EU says boosters should be considered for all adults in major reversal
The leader of the European Union’s public health agency on Wednesday announced that COVID-19 vaccine booster shots should be considered for all adults.
Andrea Ammon, director of the European Centre for Disease Prevention and Control (ECDC), said that that people older than 40 years old should be prioritized.
“Countries should also consider a booster dose for all adults 18 years and older, with a priority for people above 40 years old,” Ammon said in a statement on the agency’s website.
“There are still too many individuals at risk of severe COVID-19 infection whom we need to protect as soon as possible,” her statement also said. “We need to urgently focus on closing this immunity gap, offer booster doses to all adults, and reintroduce non-pharmaceutical measures.”

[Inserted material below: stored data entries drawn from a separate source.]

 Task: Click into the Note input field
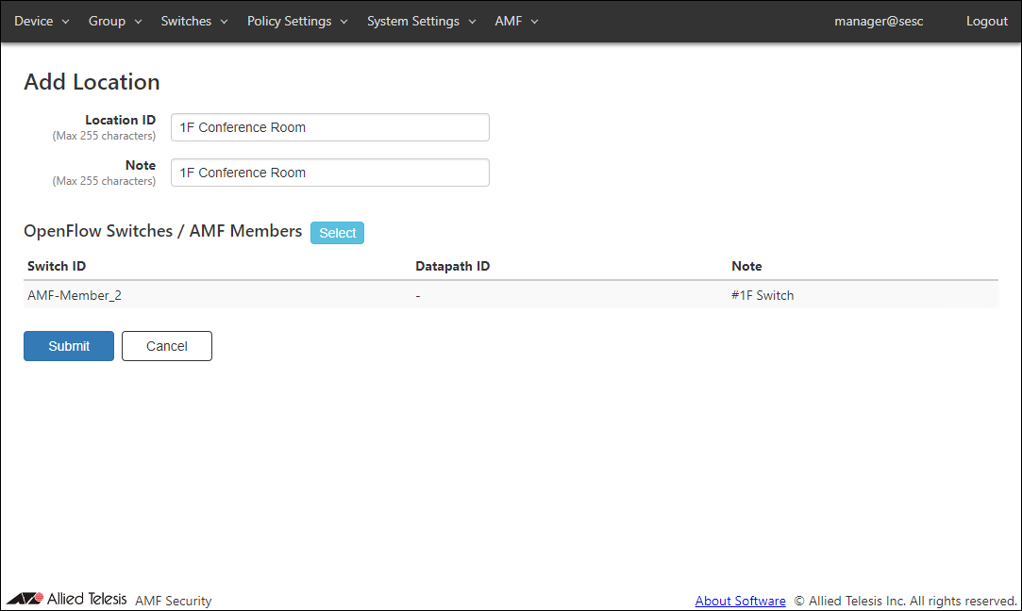pyautogui.click(x=329, y=173)
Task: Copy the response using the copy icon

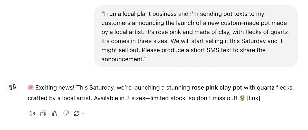Action: tap(43, 113)
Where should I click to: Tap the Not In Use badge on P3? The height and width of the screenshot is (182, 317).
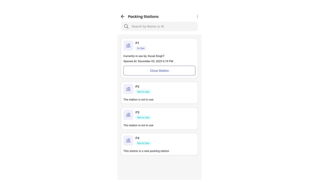[x=143, y=118]
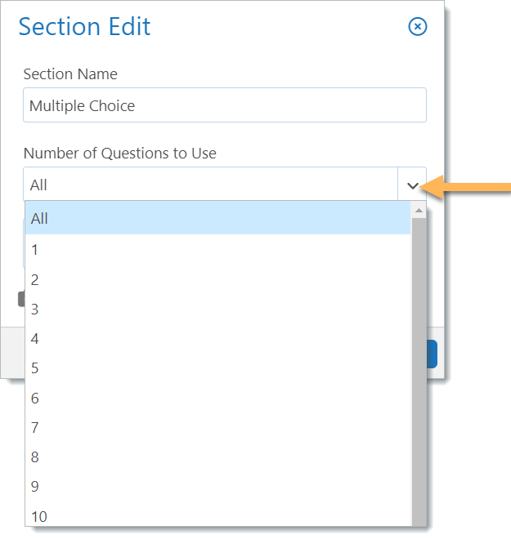511x539 pixels.
Task: Open the Number of Questions dropdown chevron
Action: (412, 185)
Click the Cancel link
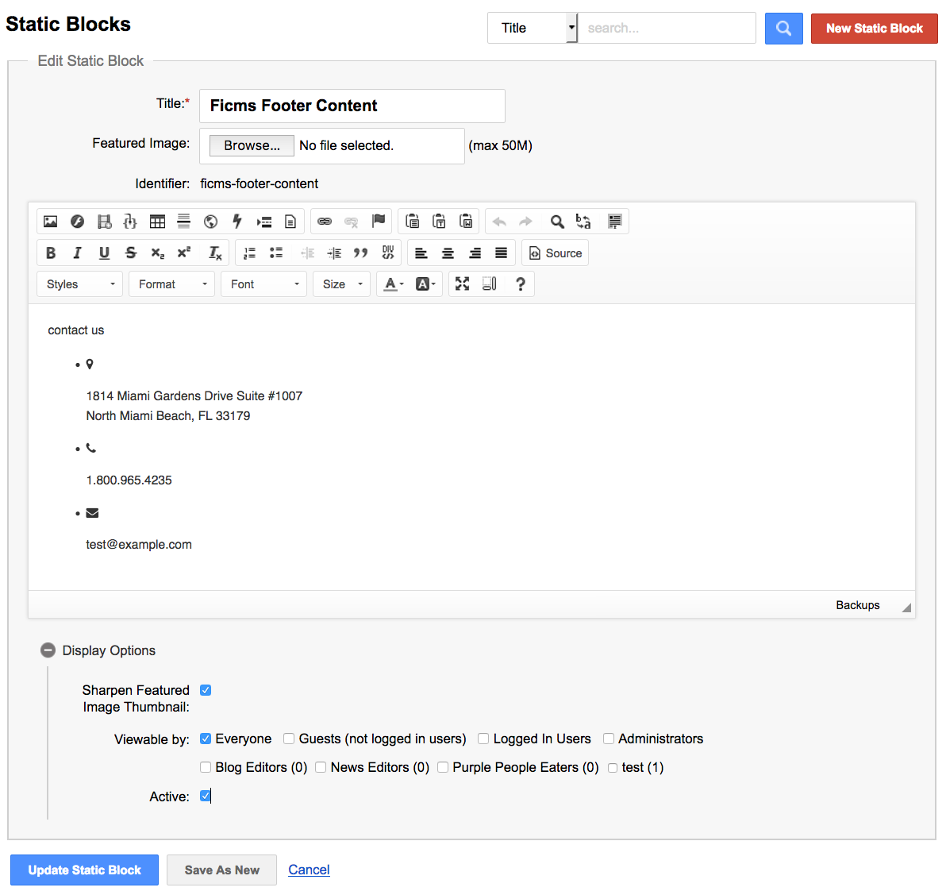946x895 pixels. 309,870
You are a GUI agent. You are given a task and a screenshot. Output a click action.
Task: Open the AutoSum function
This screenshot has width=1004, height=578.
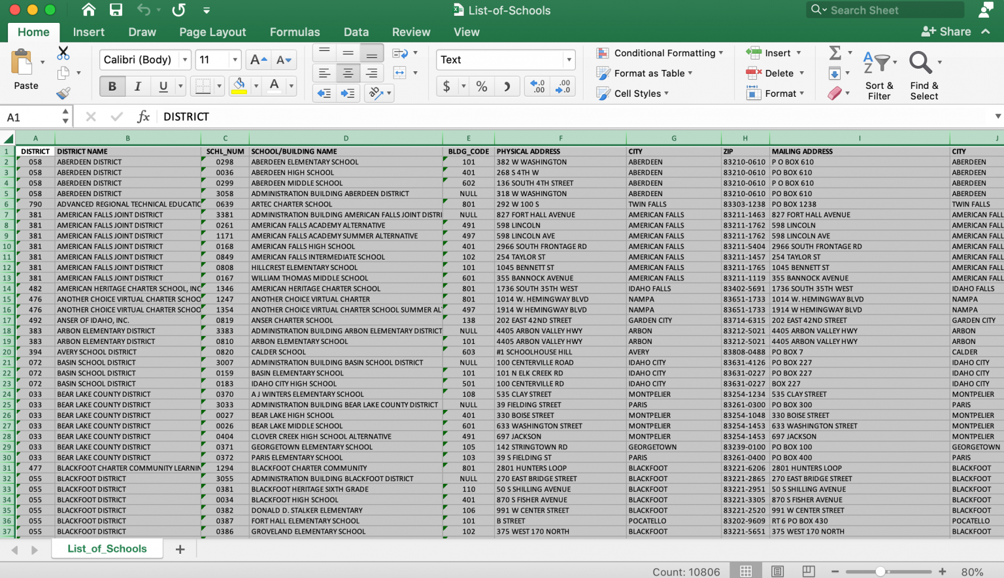click(835, 52)
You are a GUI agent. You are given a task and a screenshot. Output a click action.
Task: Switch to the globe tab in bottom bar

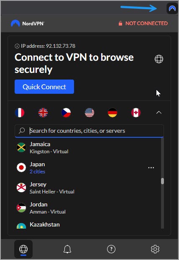tap(23, 249)
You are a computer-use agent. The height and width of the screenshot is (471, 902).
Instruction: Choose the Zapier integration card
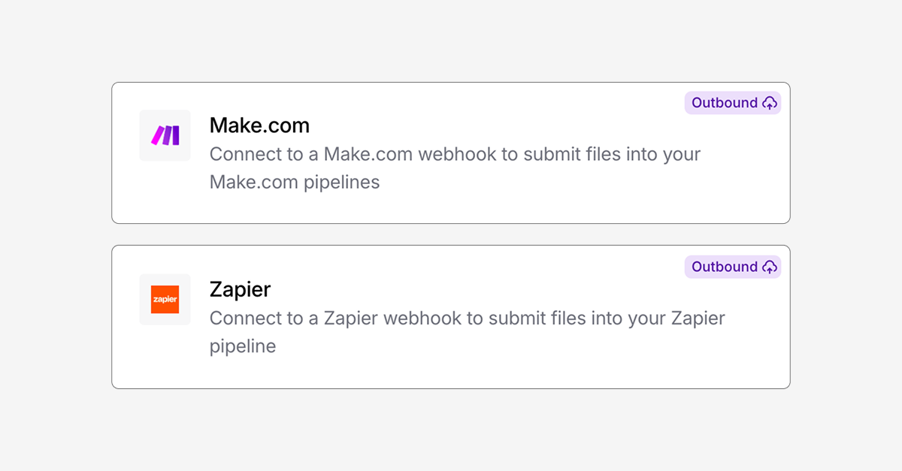pos(451,317)
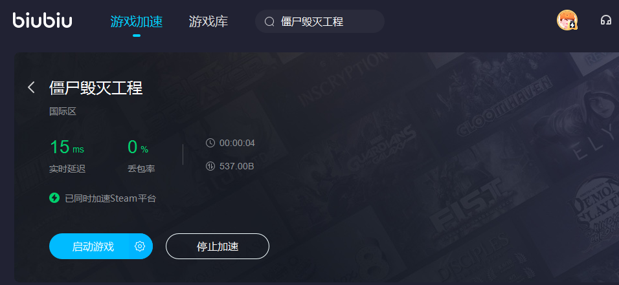Click the 537.00B traffic value
Screen dimensions: 619x285
[x=236, y=166]
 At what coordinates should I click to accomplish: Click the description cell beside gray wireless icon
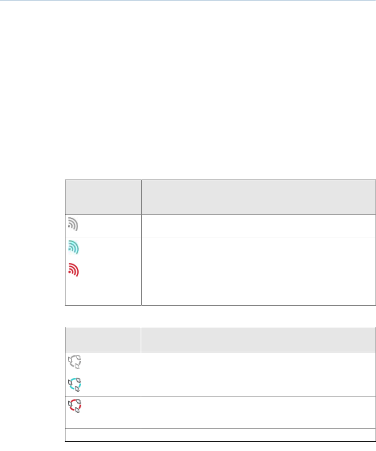(x=258, y=225)
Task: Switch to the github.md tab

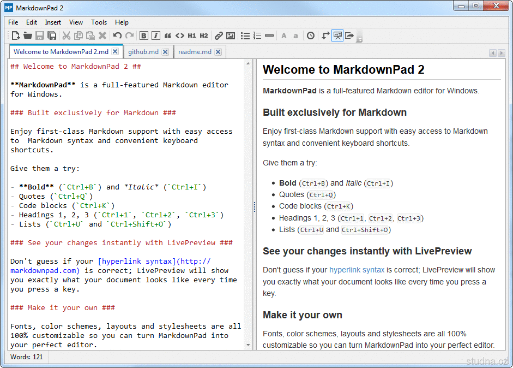Action: 143,52
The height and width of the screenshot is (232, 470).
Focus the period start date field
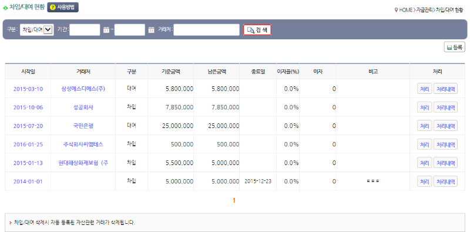coord(85,30)
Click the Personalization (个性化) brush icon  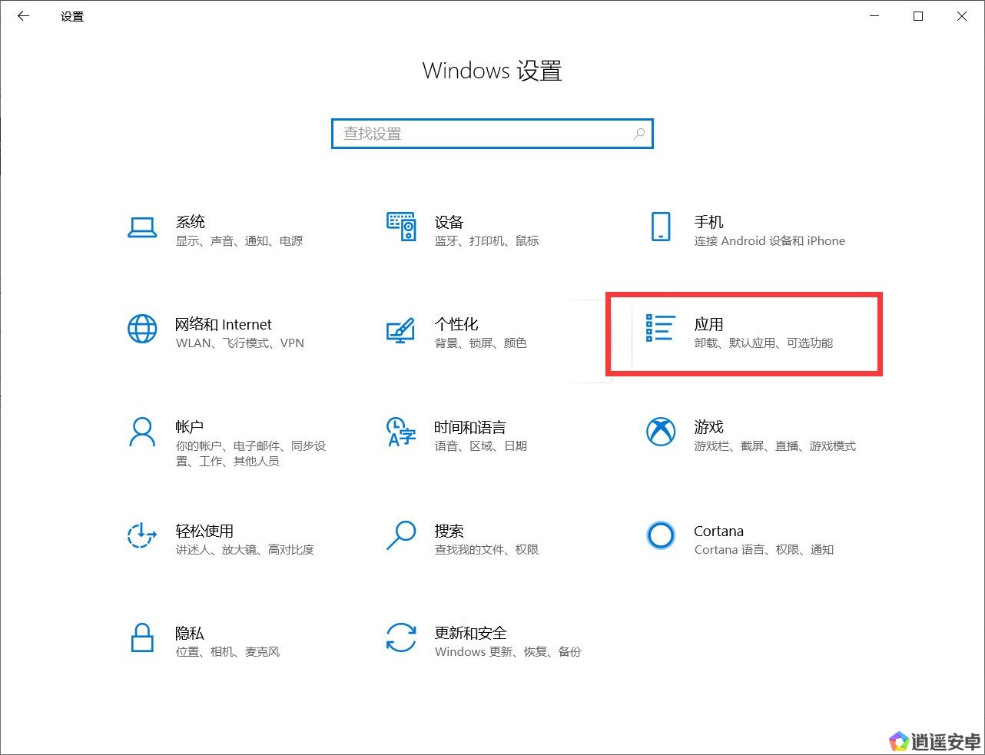click(x=400, y=330)
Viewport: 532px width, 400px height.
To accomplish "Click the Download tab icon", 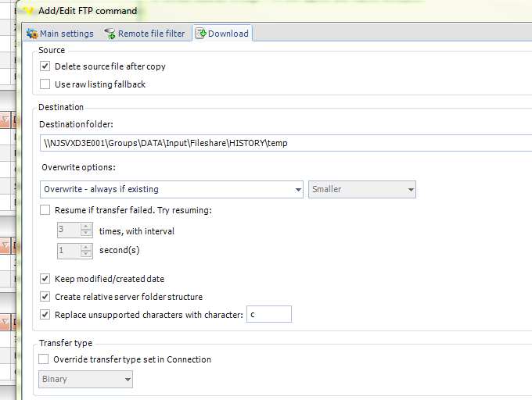I will pos(201,34).
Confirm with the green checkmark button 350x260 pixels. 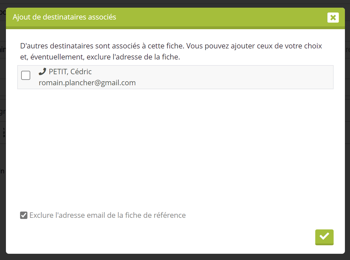point(324,237)
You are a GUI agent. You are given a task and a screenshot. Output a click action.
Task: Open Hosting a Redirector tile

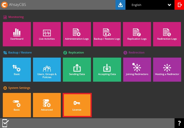[x=167, y=70]
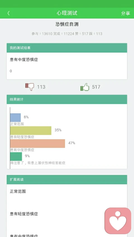The image size is (134, 237).
Task: Tap the 517 like count
Action: pyautogui.click(x=96, y=87)
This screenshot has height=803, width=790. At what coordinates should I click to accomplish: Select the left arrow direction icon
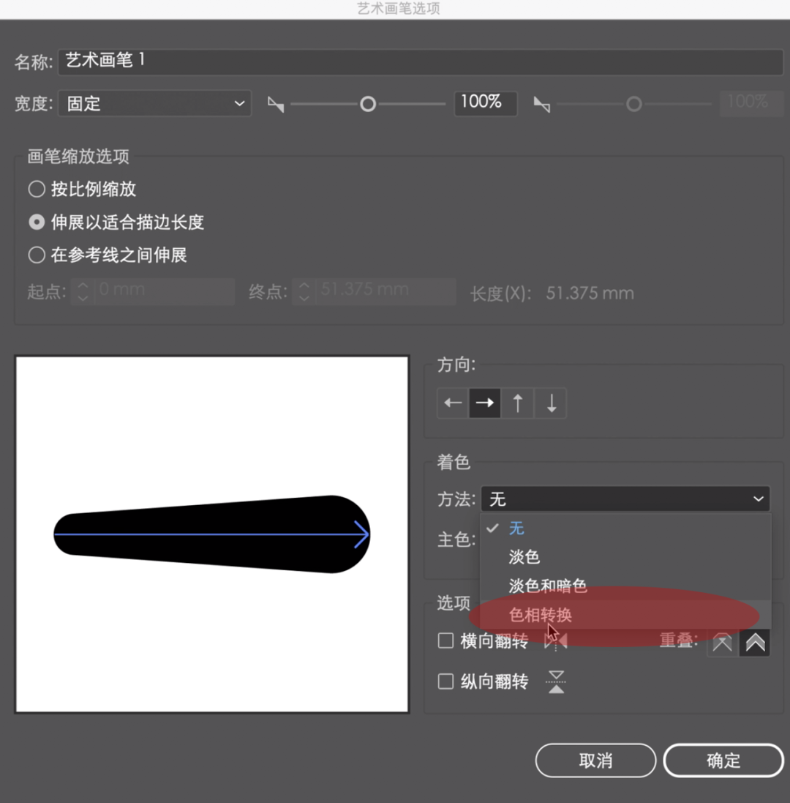click(453, 403)
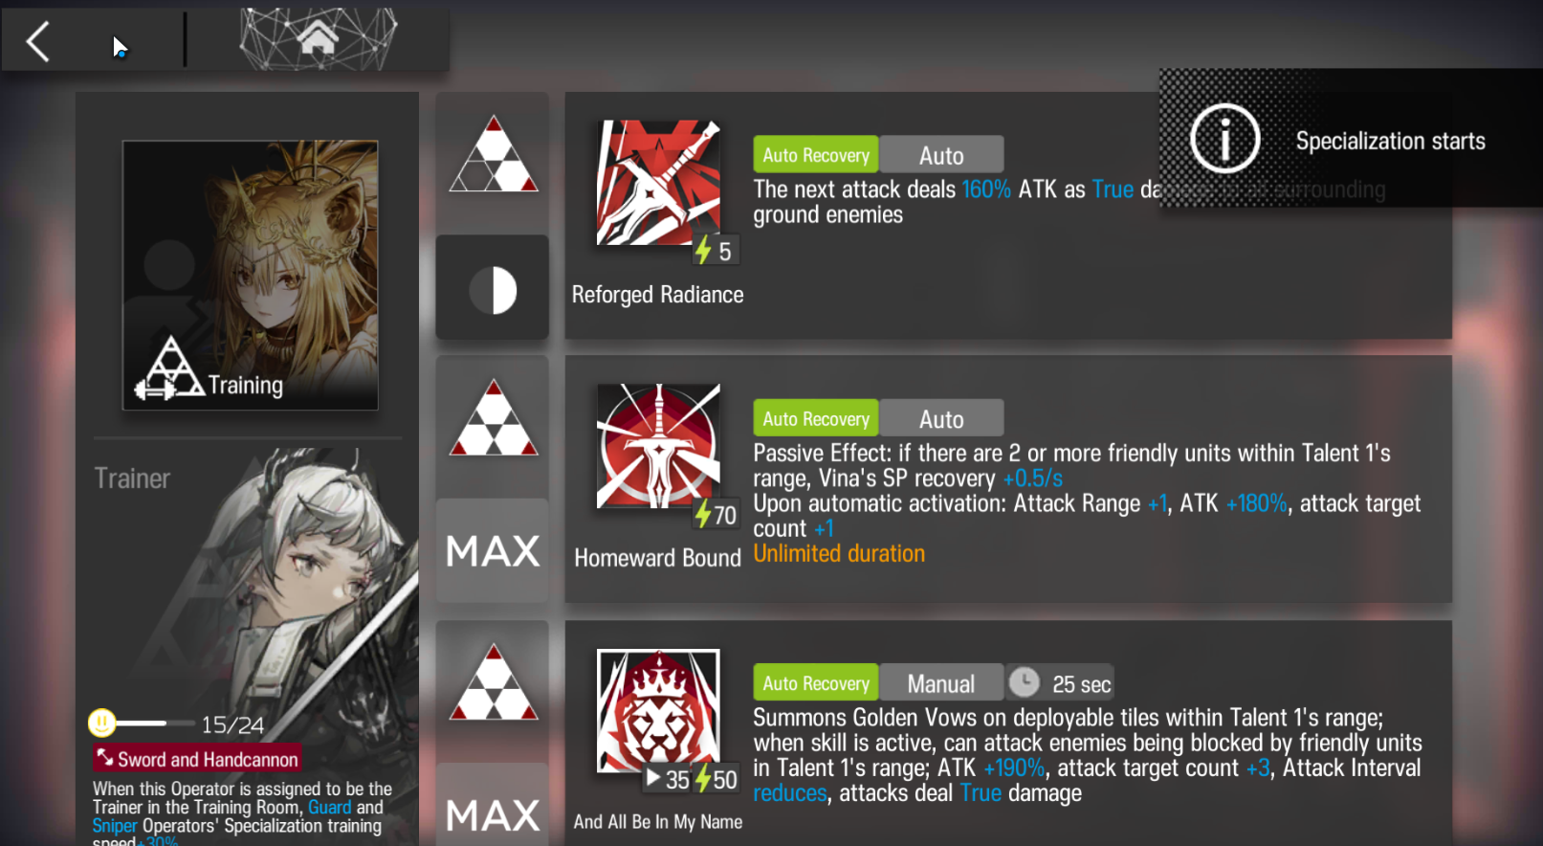Click the third skill's specialization triangle icon
The width and height of the screenshot is (1543, 846).
tap(494, 682)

Ammon’s recommendation is not binding for EU governments but is likely to be used to shape health policy.
This guidance is a shift from what the agency previously announced. In a joint statement with the European Medicines Agency, the ECDC said there was “no urgent need for the administration of booster doses of vaccines to fully vaccinated individuals in the general population” in September.
At that point, the agencies had just begun evaluations of whether to recommend the boosters.
The European office of the World Health Organization warned earlier this week that Europe could see more than 2 million total COVID-19 deaths by March, an increase of roughly 700,000 from the virus’s current death toll in the 53-country region.